Stored data entries
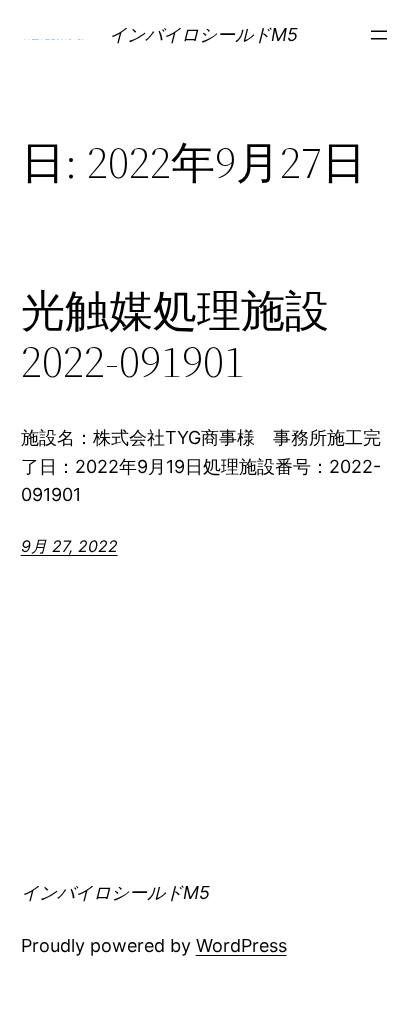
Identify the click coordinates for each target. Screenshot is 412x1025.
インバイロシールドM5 (203, 34)
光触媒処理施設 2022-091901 (175, 336)
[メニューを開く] (379, 35)
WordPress (241, 945)
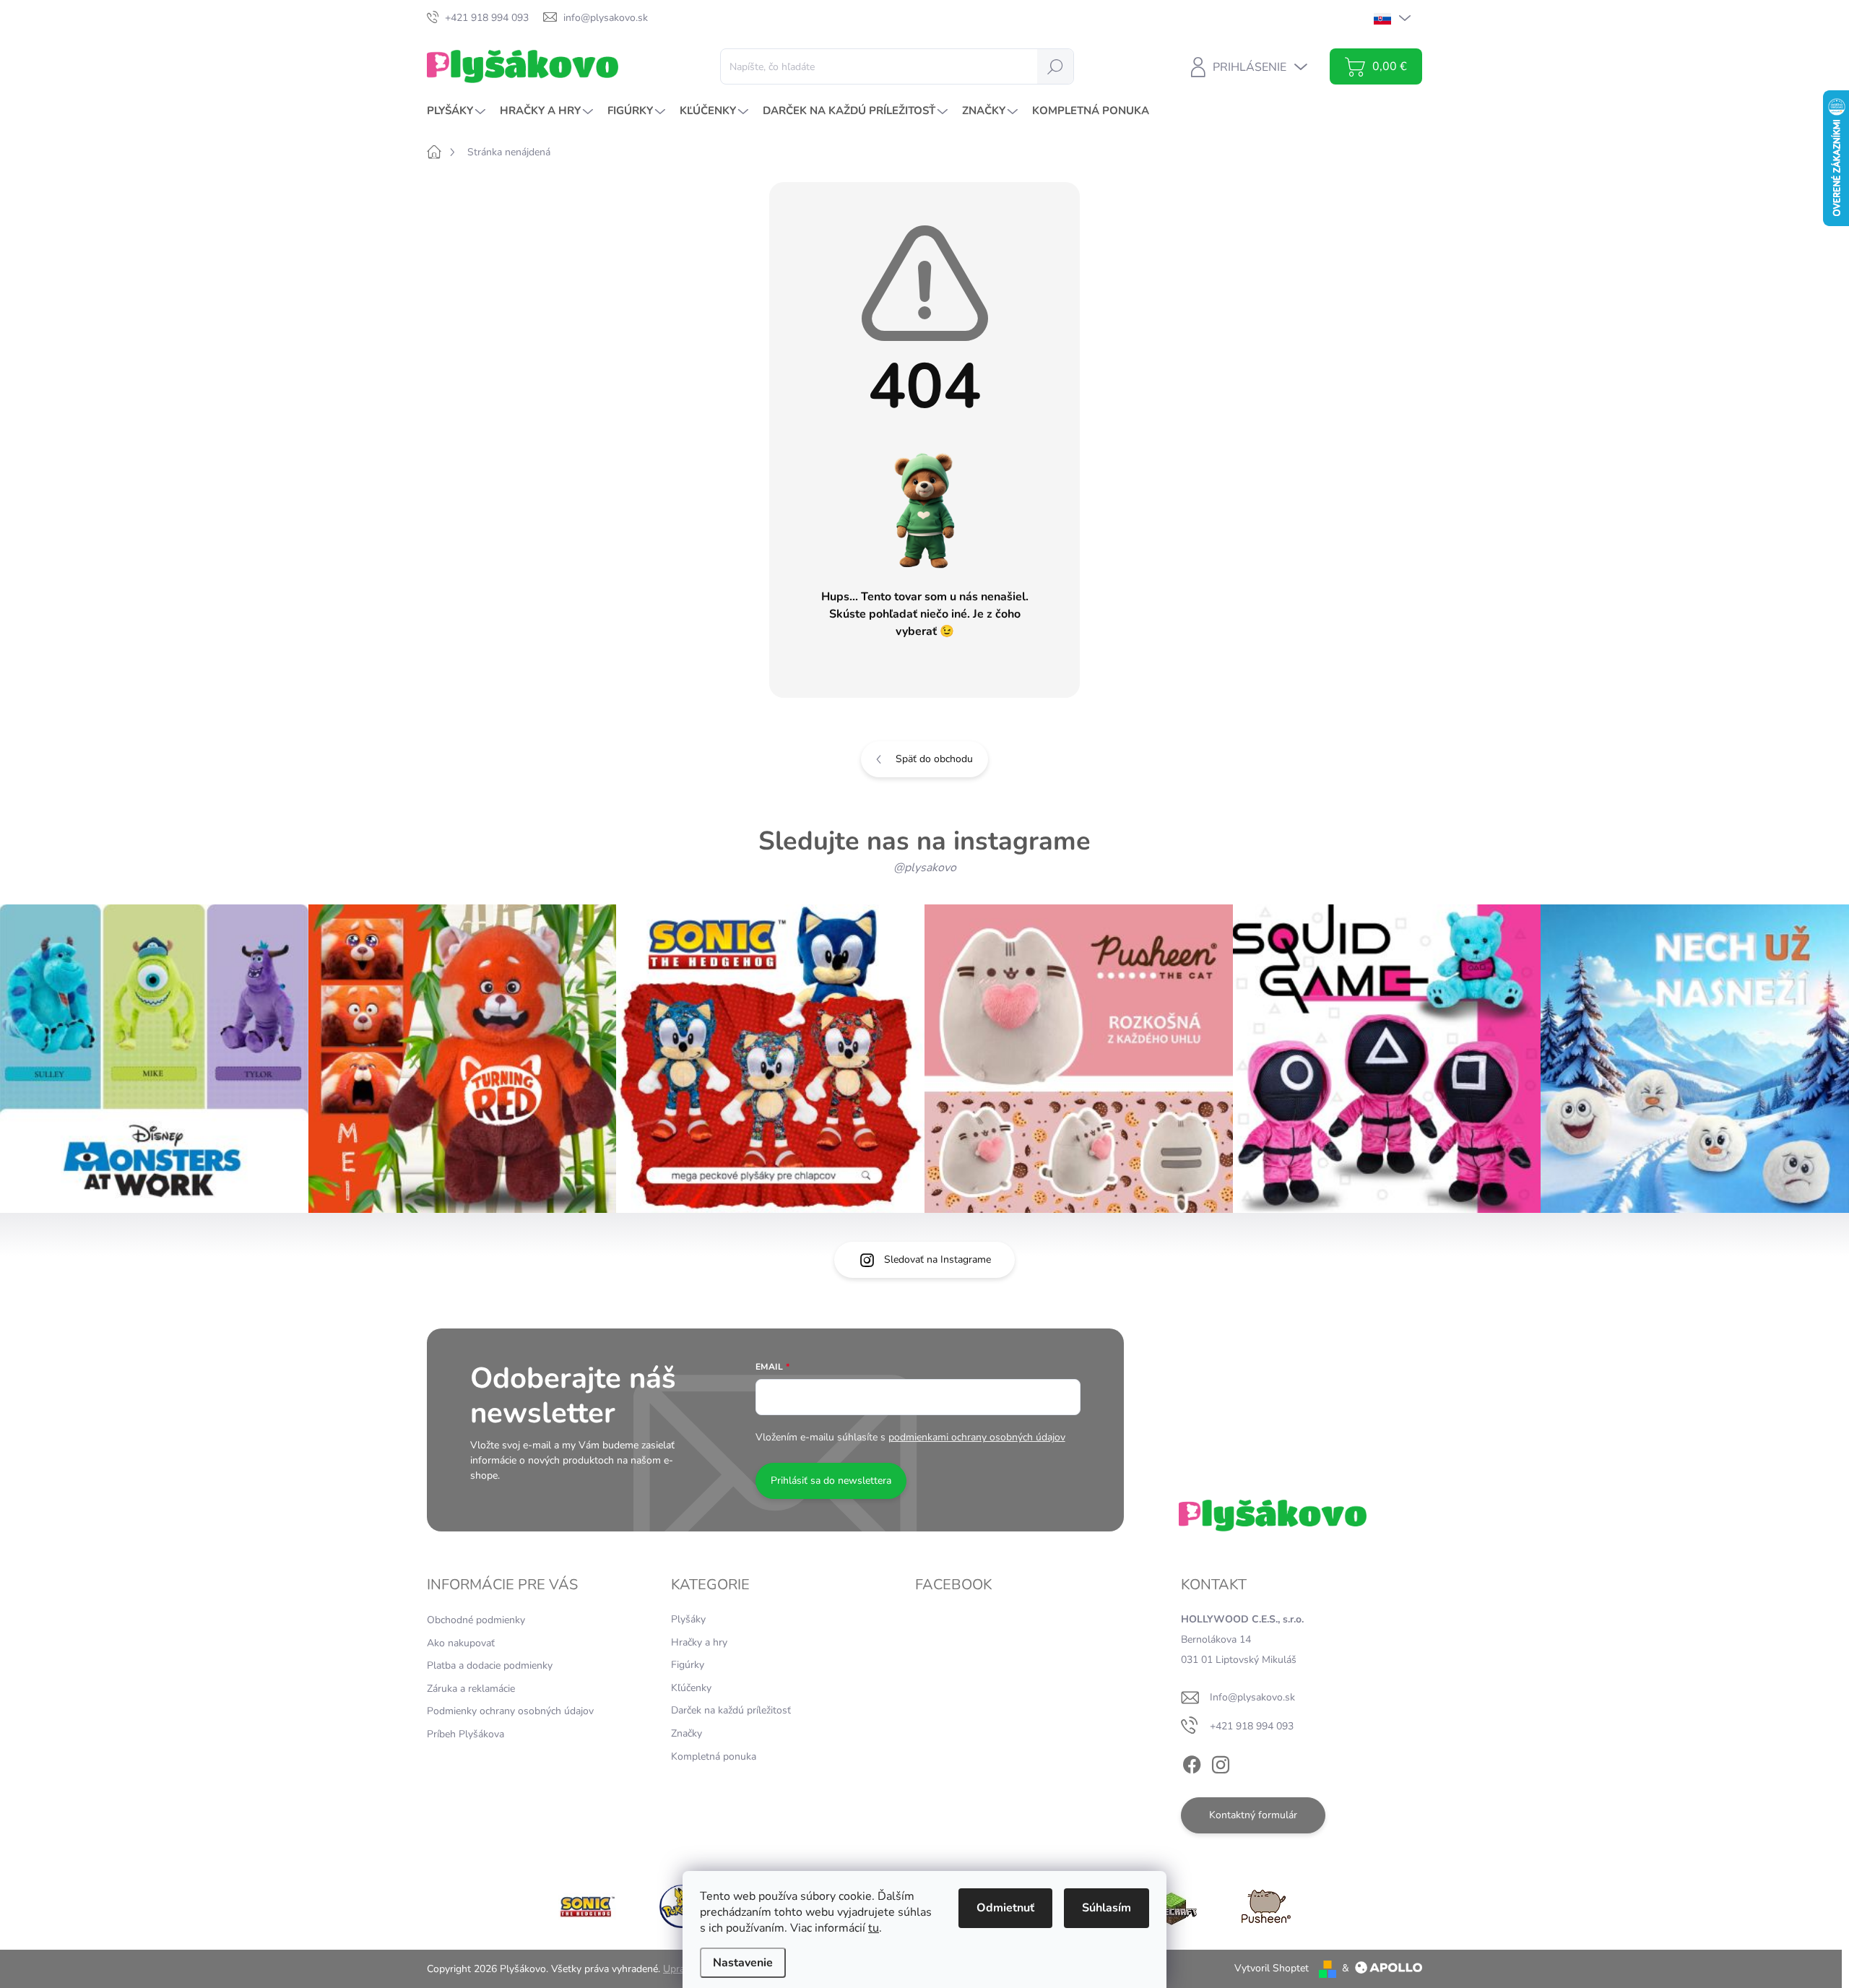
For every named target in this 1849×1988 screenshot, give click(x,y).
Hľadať (1055, 66)
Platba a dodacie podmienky (490, 1665)
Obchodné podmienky (476, 1620)
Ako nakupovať (461, 1643)
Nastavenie (743, 1963)
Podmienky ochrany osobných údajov (510, 1711)
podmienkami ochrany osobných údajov (976, 1437)
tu (873, 1928)
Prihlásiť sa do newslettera (831, 1480)
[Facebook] (1192, 1762)
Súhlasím (1106, 1908)
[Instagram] (1220, 1762)
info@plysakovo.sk (1252, 1697)
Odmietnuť (1005, 1908)
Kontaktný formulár (1253, 1815)
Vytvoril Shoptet (1271, 1968)
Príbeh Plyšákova (465, 1734)
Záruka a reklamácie (471, 1688)
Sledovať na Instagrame (937, 1259)
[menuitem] (458, 111)
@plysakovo (924, 868)
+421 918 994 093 (1252, 1726)
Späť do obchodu (934, 759)
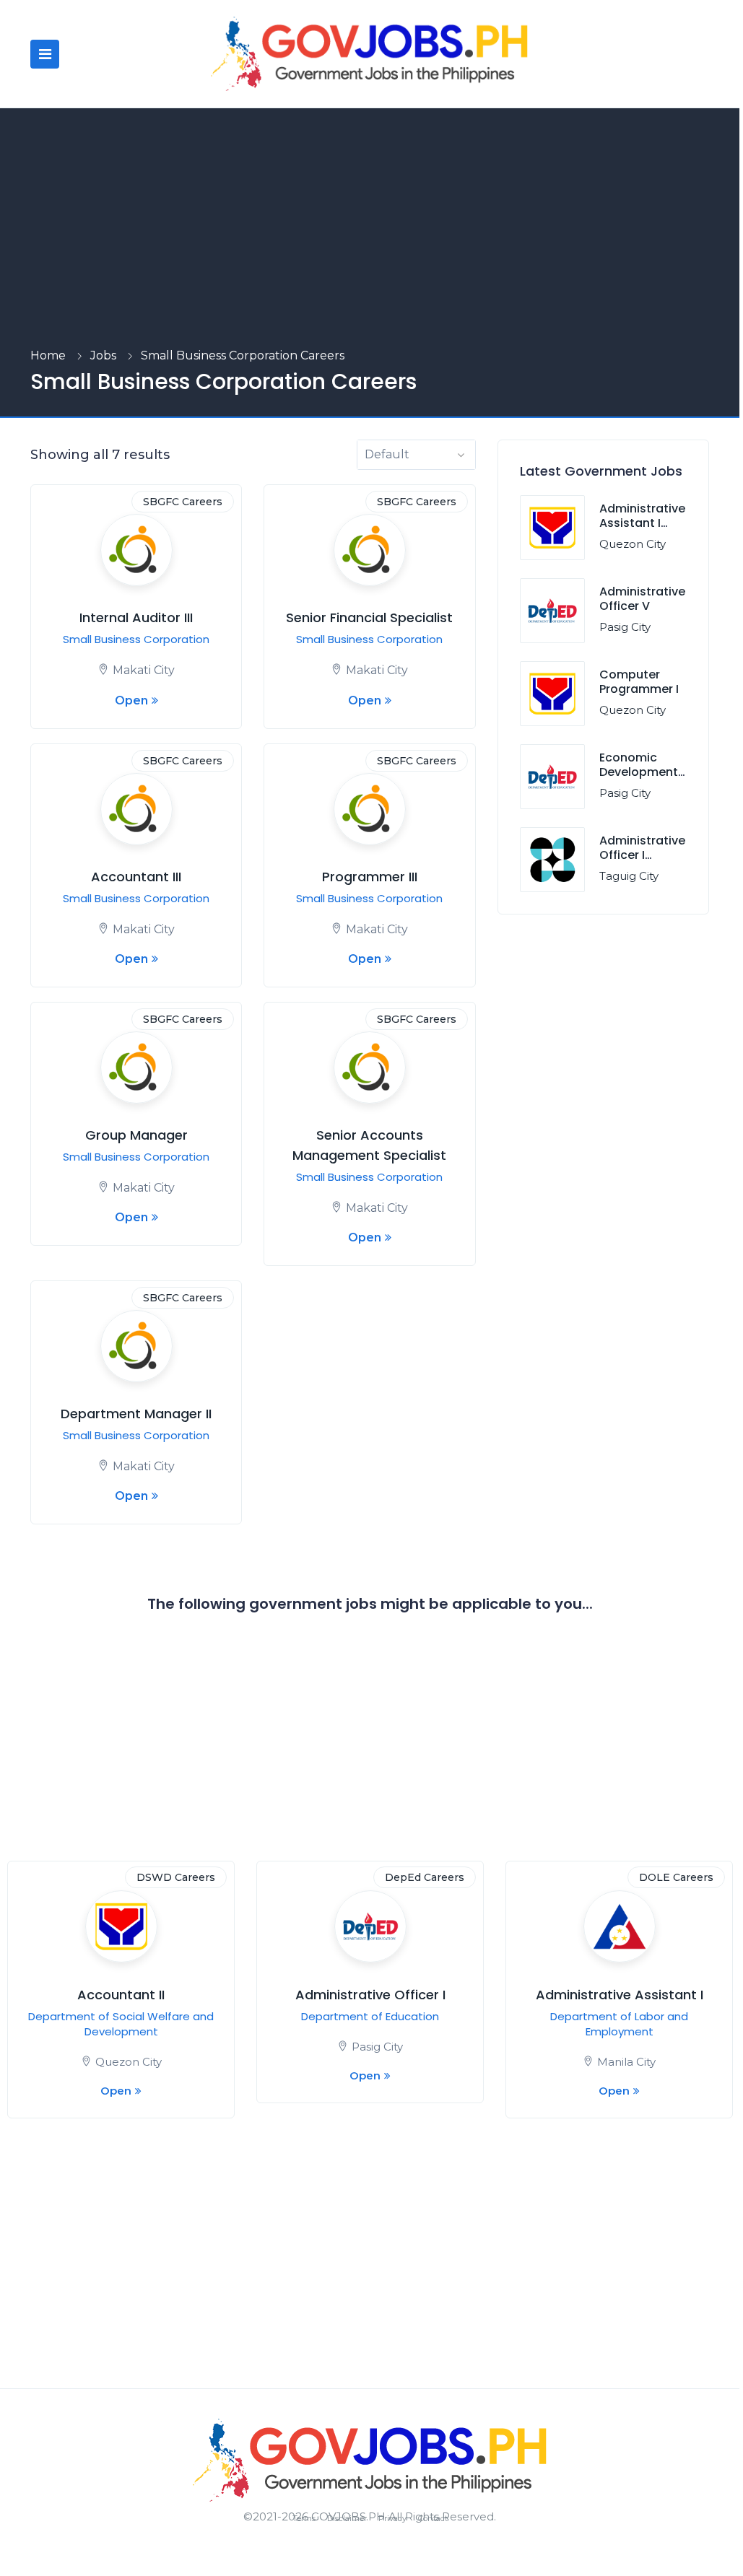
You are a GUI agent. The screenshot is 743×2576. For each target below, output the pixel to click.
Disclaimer (347, 2518)
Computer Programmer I (639, 682)
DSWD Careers (175, 1877)
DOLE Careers (676, 1877)
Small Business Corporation (136, 639)
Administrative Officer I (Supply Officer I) (642, 863)
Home (48, 355)
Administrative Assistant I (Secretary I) (642, 523)
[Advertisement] (369, 238)
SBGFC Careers (182, 501)
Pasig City (625, 627)
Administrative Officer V (642, 599)
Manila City (626, 2062)
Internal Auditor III (136, 617)
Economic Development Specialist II (638, 772)
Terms (304, 2518)
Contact (433, 2518)
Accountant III (136, 877)
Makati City (144, 670)
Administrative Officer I (370, 1995)
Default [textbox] (387, 454)
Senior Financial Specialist (369, 617)
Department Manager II (136, 1414)
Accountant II (121, 1995)
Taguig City (629, 876)
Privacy (392, 2518)
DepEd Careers (424, 1877)
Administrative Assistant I (619, 1995)
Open (131, 700)
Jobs (103, 355)
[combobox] (416, 455)
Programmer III (369, 877)
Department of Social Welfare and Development (121, 2024)
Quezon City (632, 544)
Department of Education (370, 2016)
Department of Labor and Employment (619, 2024)
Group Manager (136, 1135)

### WHAT THE TASK REQUIRES:
Your task is to retype, exactly and only, the lines from the one with "Economic Development Specialist II (638, 772)" through the final line above.

### YOUR SOLUTION:
Economic Development Specialist II (638, 772)
Terms (304, 2518)
Contact (433, 2518)
Accountant III (136, 877)
Makati City (144, 670)
Administrative Officer I (370, 1995)
Default [textbox] (387, 454)
Senior Financial Specialist (369, 617)
Department Manager II (136, 1414)
Accountant II (121, 1995)
Taguig City (629, 876)
Privacy (392, 2518)
DepEd Careers (424, 1877)
Administrative Assistant I (619, 1995)
Open (131, 700)
Jobs (103, 355)
[combobox] (416, 455)
Programmer III (369, 877)
Department of Social Welfare and Development (121, 2024)
Quezon City (632, 544)
Department of Education (370, 2016)
Department of Labor and Employment (619, 2024)
Group Manager (136, 1135)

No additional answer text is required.